Yang menarik yaitu motor trail selalu memakai pelek jari-jari, tidak peduli itu model Honda CRF atau Kawasaki KLX. Tentu tidak mungkin untuk bisa menemukan motor trail dengan pelek palang atau racing seperti motor kebanyakan. Ternyata ada alasan tersendiri mengapa motor trail hanya memakai pelek jari-jari saja.

Terobos Medan Off-Road
Motor trail biasanya memakai ban dalam, bukan tubeless seperti motor kebanyakan. Alhasil peleknya harus disesuaikan dengan jenis bannya, dan pelek jari-jari yang dipilih karena lebih kokoh.

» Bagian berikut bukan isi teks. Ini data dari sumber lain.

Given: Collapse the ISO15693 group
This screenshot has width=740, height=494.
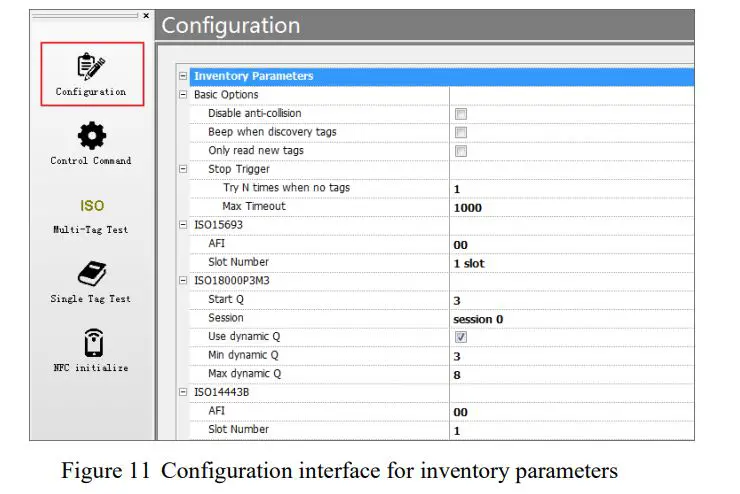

Jelas karena motor trail didesain agar mampu menerobos medan off-road yang cukup sulit dan tidak bisa dilalui oleh motor jenis lainnya.
Kalau memakai pelek selain model jari-jari tentu tidak cocok, karena dikhawatirkan bisa patah saat dikendarai di medan yang sulit. Dengan pelek jari-jari, maka dapat memberikan ayunan yang lebih fleksibel ketika motor membutuhkan banyak suspensi. Apalagi bannya juga terkadang dibuat khusus untuk motor trail, sehingga tidak terjadi selip saat melalui jalanan berlumpur.
Sejauh ini pasar motor trail dikuasai oleh Honda CRF series. Tapi model lainnya seperti Kawasaki KLX punya dominasi yang cukup kuat.